可选的,还包括:Optionally, also include:
第一判断单元,用于判断所述实测功率序列是否存在剩余功率信号,得到第一判断结果;a first judging unit, configured to judge whether there is a residual power signal in the measured power sequence, and obtain a first judgment result;
子序列扩充单元,用于若所述第一判断结果表示为所述实测功率序列存在剩余功率信号,将所述剩余功率信号内最后一个功率信号扩充为长度为L的剩余序列,并将所述剩余序列作为所述实测功率序列的子序列。A subsequence expansion unit, configured to expand the last power signal in the residual power signal into a residual sequence of length L if the first judgment result indicates that there is a residual power signal in the measured power sequence, and add the residual power signal to the residual sequence. The remaining sequence is used as a subsequence of the measured power sequence.
可选的,所述均值计算模块具体包括:Optionally, the mean value calculation module specifically includes:
均值计算单元,用于根据公式计算多个所述子序列的自相关函数的均值;其中,τ为自相关函数的自变量,在计算自相关函数值时,子序列xi的时间延迟;τ=-L+1,…,0,…,L-1。Mean calculation unit, used to calculate according to the formula Calculate the mean of the autocorrelation functions of a plurality of the subsequences; wherein, τ is the independent variable of the autocorrelation function, when calculating the value of the autocorrelation function, the time delay of the subsequence x i ; τ=-L+1,...,0,...,L-1.
可选的,所述脉冲响应确定模块具体包括:Optionally, the impulse response determination module specifically includes:
脉冲响应确定单元,用于根据公式确定叠加滤波器的脉冲响应;其中,d为时间窗的长度, ωd[τ]是叠加滤波器脉冲响应的时间窗。Impulse response determination unit for Determines the impulse response of the superposition filter; where, d is the length of the time window, ω d [τ] is the time window of the impulse response of the stack filter.
根据本发明提供的具体实施例,本发明公开了以下技术效果:本发明提供了一种功率信号中背景噪声滤除方法及系统,通过对实测功率序列进行划分,确定多个子序列,并对每个子序列进行滤波,确定滤波后的子序列,再将对滤波后的子序列重新排列,能够有效滤除连续发生的强脉冲功率信号中的背景噪声。According to the specific embodiments provided by the present invention, the present invention discloses the following technical effects: the present invention provides a method and system for filtering background noise in a power signal. Filter the subsequences, determine the filtered subsequences, and then rearrange the filtered subsequences, which can effectively filter out the background noise in the continuously occurring strong pulse power signal.

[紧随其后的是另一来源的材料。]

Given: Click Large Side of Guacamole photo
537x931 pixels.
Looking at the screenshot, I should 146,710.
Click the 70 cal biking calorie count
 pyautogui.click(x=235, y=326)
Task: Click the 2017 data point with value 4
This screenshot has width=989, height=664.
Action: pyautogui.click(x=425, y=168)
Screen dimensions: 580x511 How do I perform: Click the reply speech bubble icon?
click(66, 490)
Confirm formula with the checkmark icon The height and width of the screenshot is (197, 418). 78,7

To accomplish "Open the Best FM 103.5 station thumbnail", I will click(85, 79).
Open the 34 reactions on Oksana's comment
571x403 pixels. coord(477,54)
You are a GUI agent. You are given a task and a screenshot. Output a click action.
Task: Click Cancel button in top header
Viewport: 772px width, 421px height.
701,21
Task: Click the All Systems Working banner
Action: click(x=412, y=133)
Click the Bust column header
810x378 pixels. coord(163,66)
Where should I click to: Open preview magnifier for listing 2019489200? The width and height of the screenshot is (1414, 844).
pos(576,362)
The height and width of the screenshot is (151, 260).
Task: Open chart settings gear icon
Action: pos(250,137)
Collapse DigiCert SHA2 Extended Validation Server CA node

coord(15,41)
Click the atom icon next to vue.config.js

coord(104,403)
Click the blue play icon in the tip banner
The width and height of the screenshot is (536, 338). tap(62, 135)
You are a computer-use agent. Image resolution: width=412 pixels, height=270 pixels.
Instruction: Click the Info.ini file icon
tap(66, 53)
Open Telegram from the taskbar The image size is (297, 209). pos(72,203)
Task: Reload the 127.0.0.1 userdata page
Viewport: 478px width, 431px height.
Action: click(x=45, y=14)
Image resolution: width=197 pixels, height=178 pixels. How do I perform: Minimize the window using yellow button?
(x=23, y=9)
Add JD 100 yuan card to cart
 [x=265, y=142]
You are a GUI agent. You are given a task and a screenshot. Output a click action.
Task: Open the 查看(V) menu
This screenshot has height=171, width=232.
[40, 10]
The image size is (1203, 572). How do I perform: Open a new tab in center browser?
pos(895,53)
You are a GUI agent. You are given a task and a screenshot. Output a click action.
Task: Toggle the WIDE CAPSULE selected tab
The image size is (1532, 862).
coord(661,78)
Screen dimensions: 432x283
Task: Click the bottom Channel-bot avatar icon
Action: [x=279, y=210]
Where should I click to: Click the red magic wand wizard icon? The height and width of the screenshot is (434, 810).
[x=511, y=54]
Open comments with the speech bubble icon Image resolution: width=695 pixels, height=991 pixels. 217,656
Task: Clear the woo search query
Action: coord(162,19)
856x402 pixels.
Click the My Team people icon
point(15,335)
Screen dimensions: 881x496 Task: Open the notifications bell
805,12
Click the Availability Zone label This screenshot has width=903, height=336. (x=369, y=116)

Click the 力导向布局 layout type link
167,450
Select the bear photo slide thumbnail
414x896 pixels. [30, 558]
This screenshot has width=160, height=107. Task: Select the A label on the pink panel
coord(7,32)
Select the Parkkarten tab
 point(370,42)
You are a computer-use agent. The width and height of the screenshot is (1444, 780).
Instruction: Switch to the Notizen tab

附图说明Description of drawings
为了更清楚地说明本发明实施例或现有技术中的技术方案,下面将对实施例中所需要使用的附图作简单地介绍,显而易见地,下面描述中的附图仅仅是本发明的一些实施例,对于本领域普通技术人员来讲,在不付出创造性劳动性的前提下,还可以根据这些附图获得其他的附图。In order to more clearly illustrate the embodiments of the present invention or the technical solutions in the prior art, the accompanying drawings required in the embodiments will be briefly introduced below. Obviously, the drawings in the following description are only some of the present invention. In the embodiments, for those of ordinary skill in the art, other drawings can also be obtained according to these drawings without creative labor.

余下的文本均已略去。